____ Given text

Averill wanted to take Walk-a-Weigh a step further, so he created the 30 for 30 Walk-a-Weigh program to launch this holiday season. The goal of this program is to motivate participants to walk for 30 minutes per day for 30 straight days, surpassing federal physical activity guidelines.
But Averill didn’t want to limit this health challenge to the state of Georgia, calling on his fellow agents across the country to gauge interest in collaboration.
Turns out, the interest was widespread, with agents from Purdue Extension, NC State Extension, OSU Extension, University of Kentucky Extension, Prairie View A&M Extension and University of Idaho Extension joining the project. Even Family, Career and Community Leaders of America joined the efforts to share the program nationally to their network of teachers and students.

________
____ Provided data

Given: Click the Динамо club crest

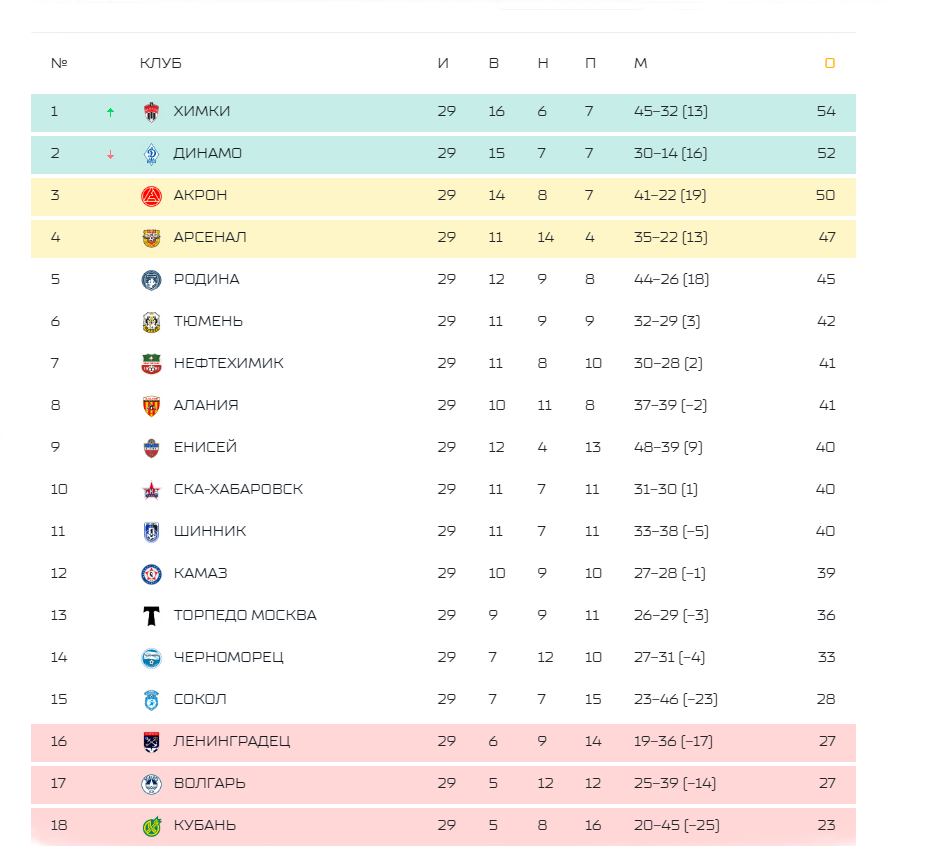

________

**Exercise description**:
Copy out the full text about the 30 for 30 Walk-a-Weigh program above, word for word.

**Written response**:
Averill wanted to take Walk-a-Weigh a step further, so he created the 30 for 30 Walk-a-Weigh program to launch this holiday season. The goal of this program is to motivate participants to walk for 30 minutes per day for 30 straight days, surpassing federal physical activity guidelines.
But Averill didn’t want to limit this health challenge to the state of Georgia, calling on his fellow agents across the country to gauge interest in collaboration.
Turns out, the interest was widespread, with agents from Purdue Extension, NC State Extension, OSU Extension, University of Kentucky Extension, Prairie View A&M Extension and University of Idaho Extension joining the project. Even Family, Career and Community Leaders of America joined the efforts to share the program nationally to their network of teachers and students.